[RECORDS SHOWN — start]

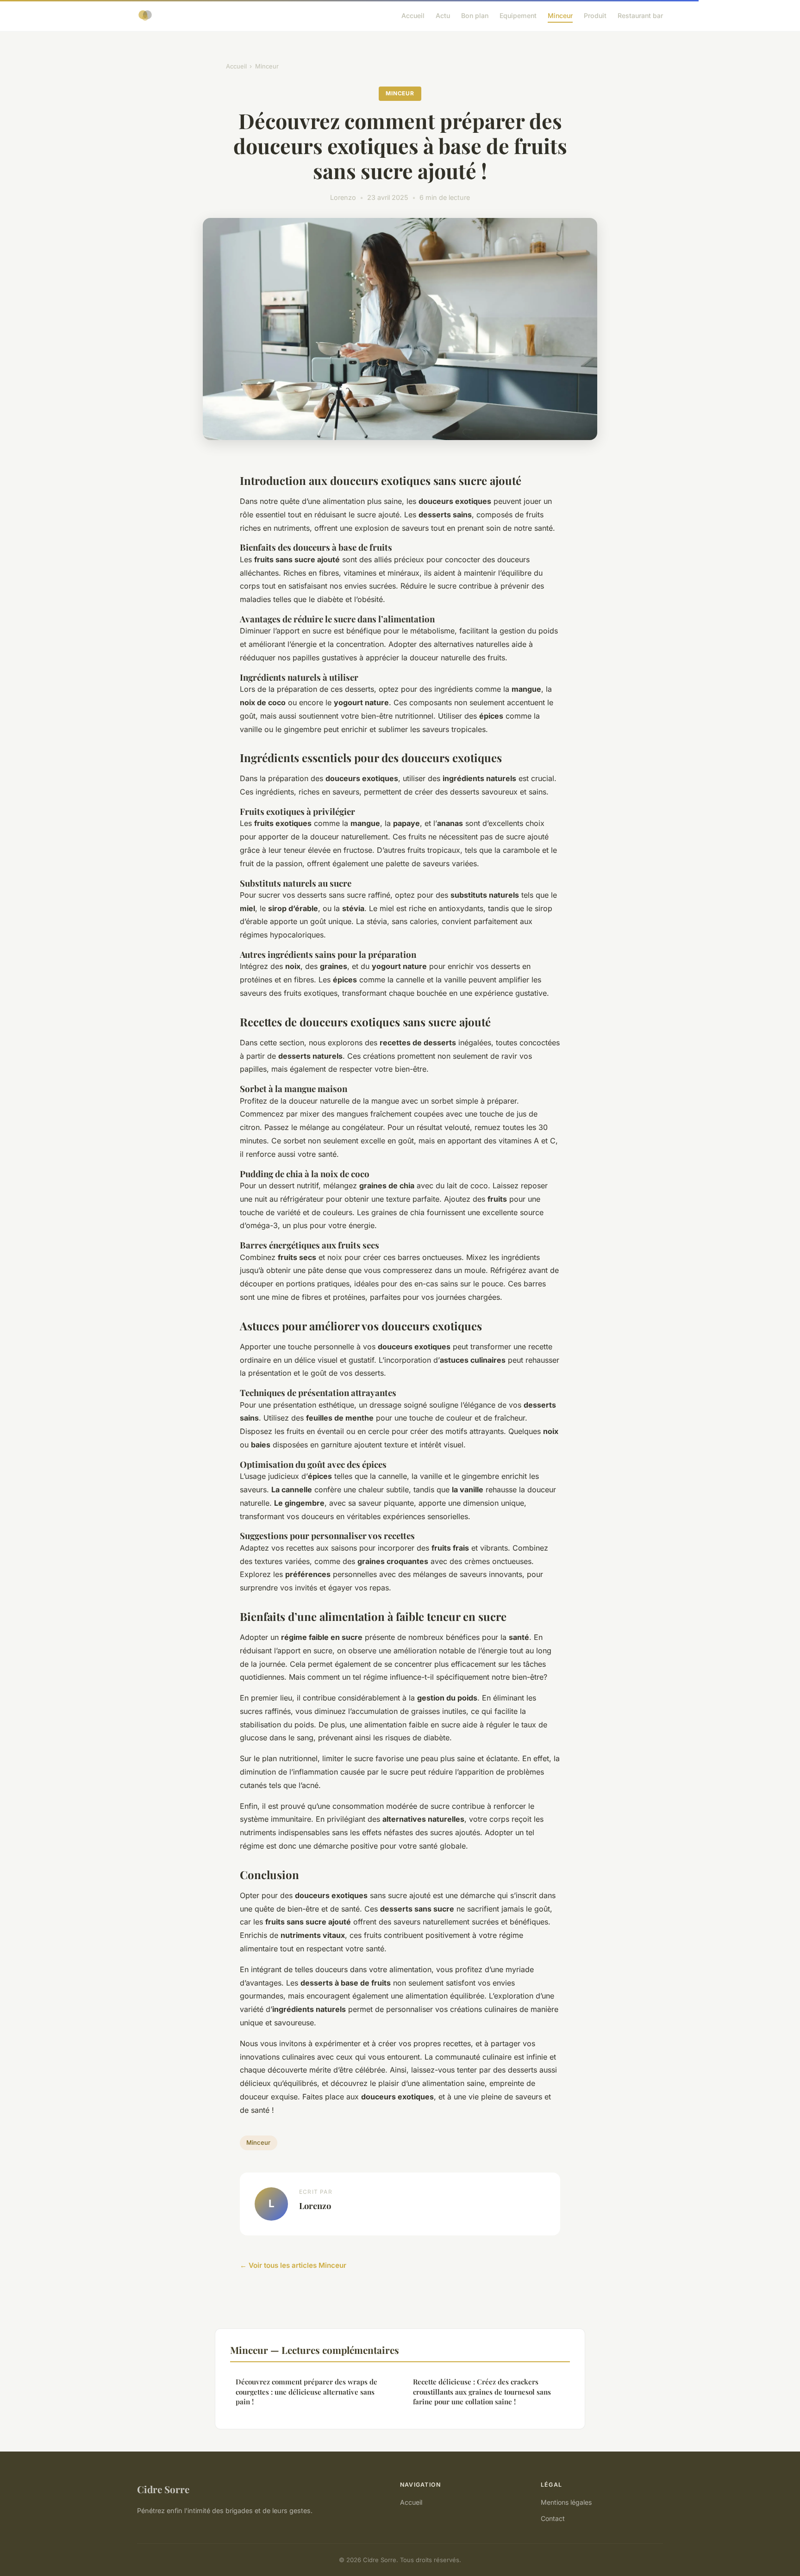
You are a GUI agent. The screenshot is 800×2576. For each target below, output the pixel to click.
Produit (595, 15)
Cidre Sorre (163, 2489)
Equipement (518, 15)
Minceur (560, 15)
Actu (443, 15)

[RECORDS SHOWN — finish]
[RECORDS SHOWN — start]

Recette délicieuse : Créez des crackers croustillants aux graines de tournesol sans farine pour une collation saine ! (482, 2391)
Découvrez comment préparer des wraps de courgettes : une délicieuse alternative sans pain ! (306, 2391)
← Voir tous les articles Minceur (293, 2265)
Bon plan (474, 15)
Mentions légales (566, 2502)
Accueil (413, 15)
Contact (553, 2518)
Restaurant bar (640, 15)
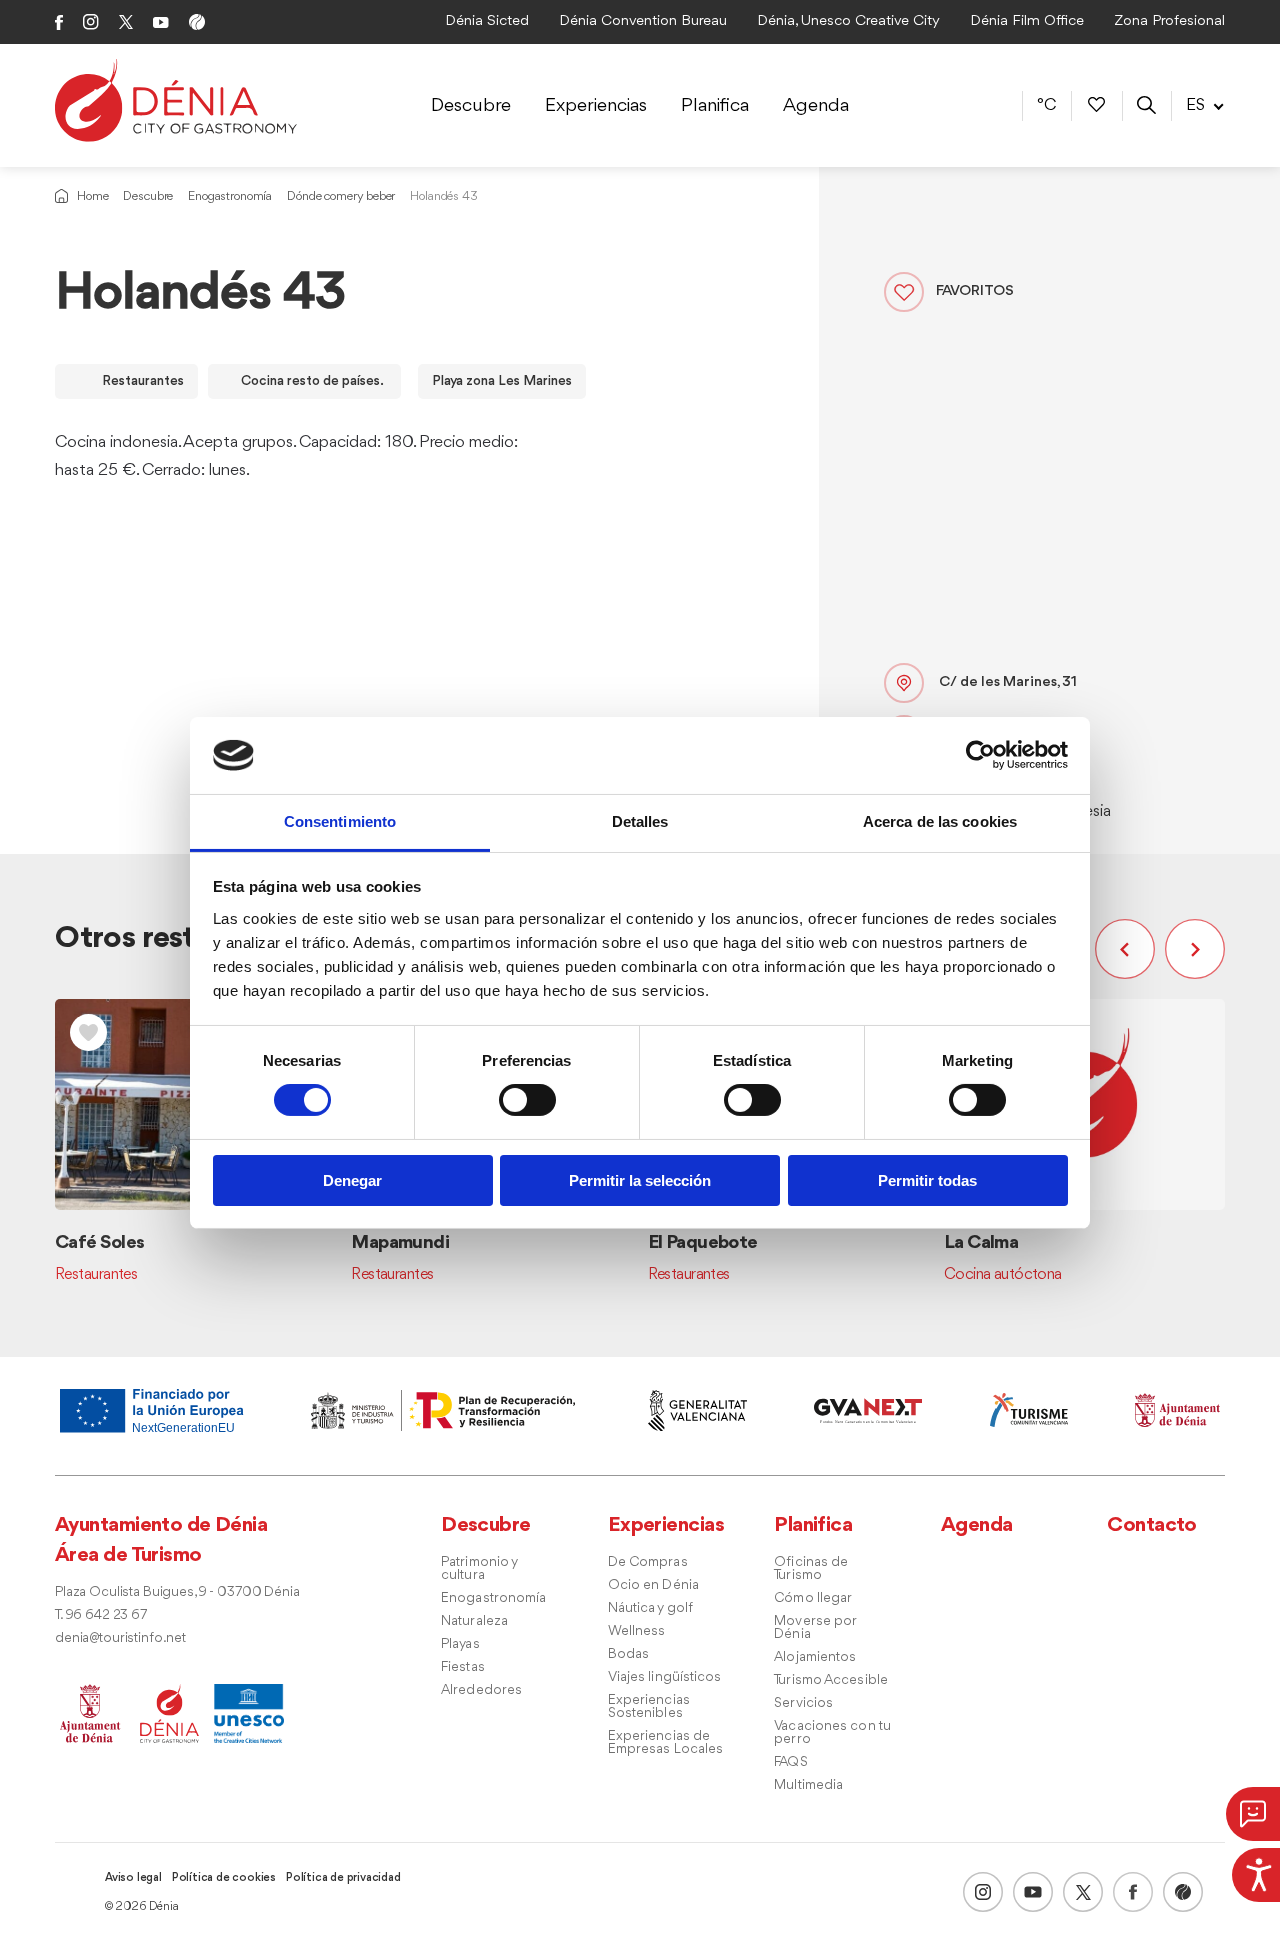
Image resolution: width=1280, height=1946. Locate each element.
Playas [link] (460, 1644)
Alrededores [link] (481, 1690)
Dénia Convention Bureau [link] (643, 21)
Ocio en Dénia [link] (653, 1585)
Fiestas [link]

[RECORDS SHOWN — finish]

Using the data above, retype exactly and only the lines from the one containing "Découvrez comment préparer" up to and including the one containing "Fiestas [link]", with no pictures carried over.

**RESULT FOR THIS TASK:**
Découvrez comment préparer des wraps de courgettes : une délicieuse alternative sans pain ! (306, 2391)
← Voir tous les articles Minceur (293, 2265)
Bon plan (474, 15)
Mentions légales (566, 2502)
Accueil (413, 15)
Contact (553, 2518)
Restaurant bar (640, 15)
Image resolution: width=1280, height=1946. Locate each element.
Playas [link] (460, 1644)
Alrededores [link] (481, 1690)
Dénia Convention Bureau [link] (643, 21)
Ocio en Dénia [link] (653, 1585)
Fiestas [link]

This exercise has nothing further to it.